À 55 ans, Christian change de société. Il vient de prendre la direction du service de développement d’une grosse PME.

Divorcé depuis 10 ans, Christian vit en concubinage et a 3 enfants de son premier mariage. Éric, son aîné, qu’il a eu jeune, a aujourd’hui 35 ans. Il vit avec sa compagne et a 1 enfant, Mickaël.

Le deuxième fils de Christian, Jules a 30 ans. Sa fille Camille en a 25. Tous deux sont sans enfants. Les trois enfants ne se fréquentent plus, quasiment depuis le divorce de leurs parents.

Clause bénéficiaire : les bonnes questions à se poser

Lors de son arrivée dans sa nouvelle entreprise, Christian a pris connaissance des régimes de santé et de prévoyance négociés au profit des cadres. Le régime de prévoyance prévoit notamment le versement d’un capital en cas de décès équivalent à « 400 % du salaire brut ayant donné lieu à cotisations au cours des 12 mois civils ayant précédé le mois du décès ».

Christian fait les calculs : le montant s’élève à 480 000 euros.

Dans l’adhésion, Christian est pressé.

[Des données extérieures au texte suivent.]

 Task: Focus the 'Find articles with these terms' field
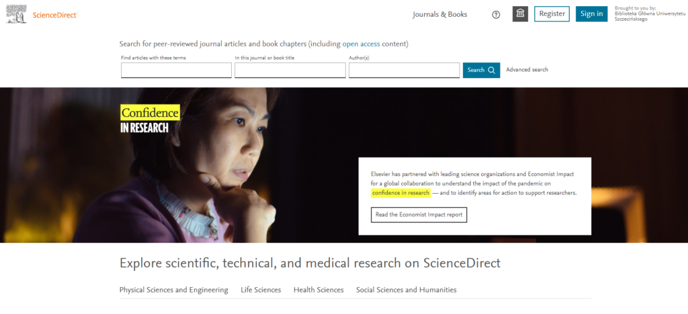point(177,71)
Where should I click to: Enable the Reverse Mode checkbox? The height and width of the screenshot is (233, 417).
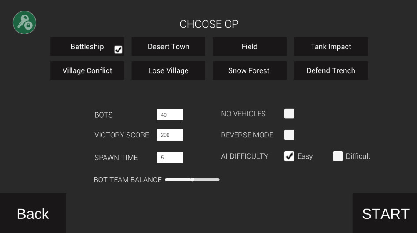[x=289, y=135]
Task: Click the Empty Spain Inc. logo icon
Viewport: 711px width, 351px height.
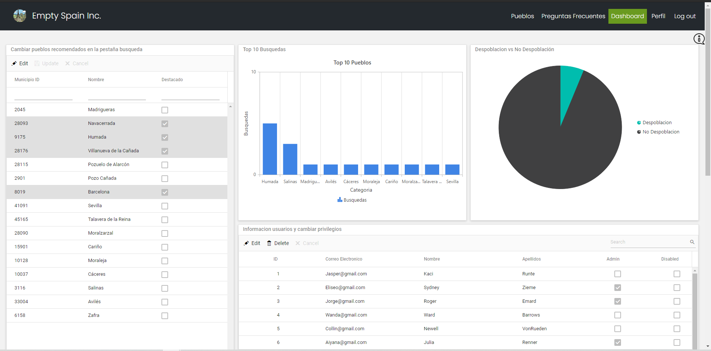Action: coord(20,16)
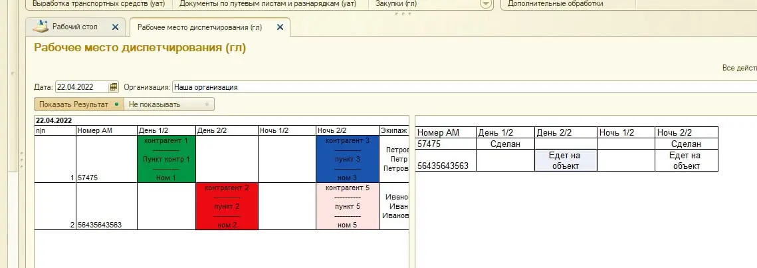Expand the round dropdown arrow after Закупки
This screenshot has width=757, height=268.
(x=486, y=3)
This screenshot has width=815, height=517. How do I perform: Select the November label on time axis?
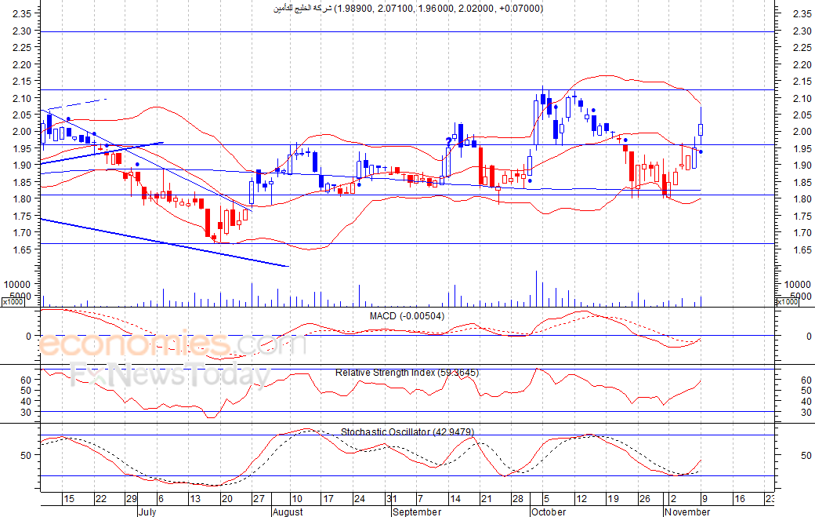point(687,512)
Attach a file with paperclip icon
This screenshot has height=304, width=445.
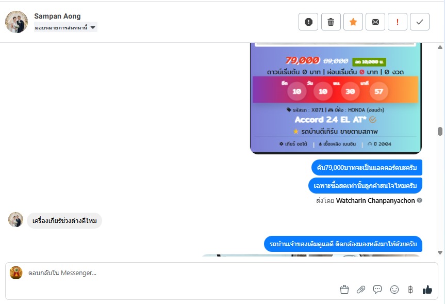pyautogui.click(x=361, y=290)
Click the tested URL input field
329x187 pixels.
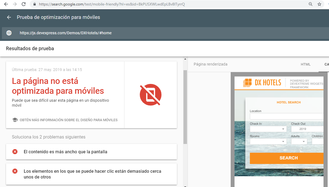click(165, 33)
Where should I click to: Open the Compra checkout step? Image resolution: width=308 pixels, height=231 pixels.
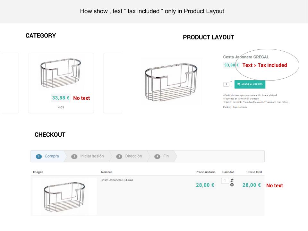tap(51, 156)
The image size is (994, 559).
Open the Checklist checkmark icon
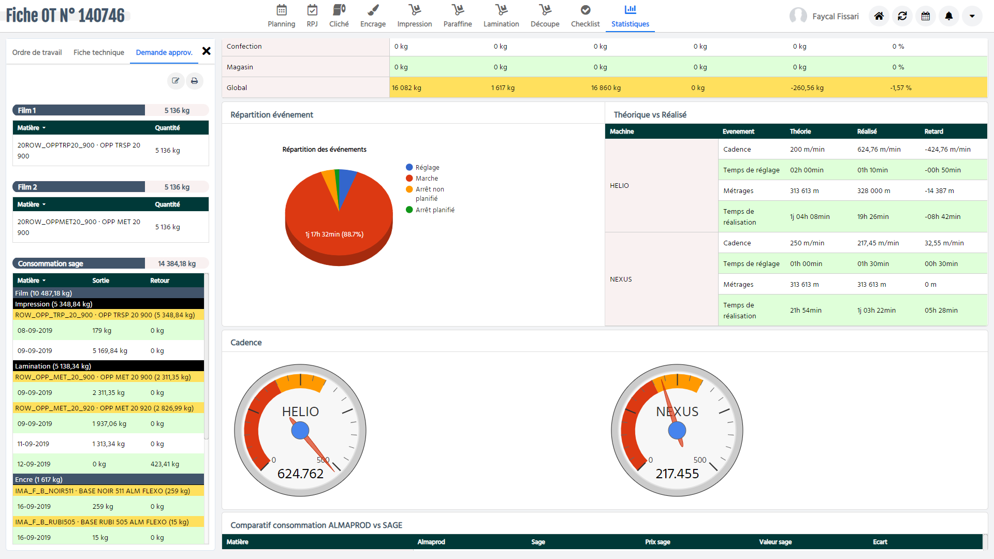click(x=585, y=10)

Il coche la clause bénéficiaire type qui indique que, en cas de décès de l’assuré, les capitaux seront versés dans l’ordre de priorité suivant :

  • Au conjoint de l’assuré, non séparé de corps par jugement définitif
  • À la personne liée par un pacte civil de solidarité ou à son concubin notoire
  • Aux enfants de l’assuré, nés ou à naître, vivants ou représentés par parts égales entre eux
  • Aux parents de l’assuré par parts égales entre eux et en cas de décès de l’un d’eux, la totalité au survivant
  • Aux héritiers de l’assuré

Christian qui a un ami qui fut autrefois conseiller en épargne sait qu’il devra revoir cette clause. Il ne souhaite pas désigner sa compagne comme bénéficiaire des sommes de son contrats de prévoyance, celle-ci ayant suffisamment de patrimoine de son côté et des revenus confortables. « Je préfère que ce capital aille directement à mes enfants pense-t-il».

Christian en parle à son ami d’enfance. Ce dernier lui conseille de rédiger la clause bénéficiaire de la manière suivante en désignant ses trois enfants nominativement et à défaut « leurs héritiers ».

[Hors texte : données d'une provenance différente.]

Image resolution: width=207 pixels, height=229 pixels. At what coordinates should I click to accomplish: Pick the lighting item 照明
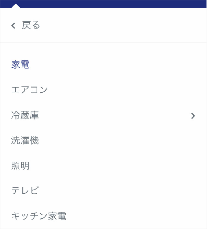pos(20,165)
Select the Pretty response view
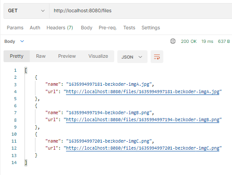 coord(17,56)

Christian modifie auprès de l’assureur de son régime de prévoyance des cadres sa clause bénéficiaire. Il en profite pour en faire de même sur ses contrats d’assurance-vie souscrits auprès de son propre assureur. 

Les mois passent avec leurs successions de mauvaises nouvelles. Éric, l’aîné de Christian, décède dans un accident de voiture. Christian, est victime quelques temps plus tard d’une crise cardiaque.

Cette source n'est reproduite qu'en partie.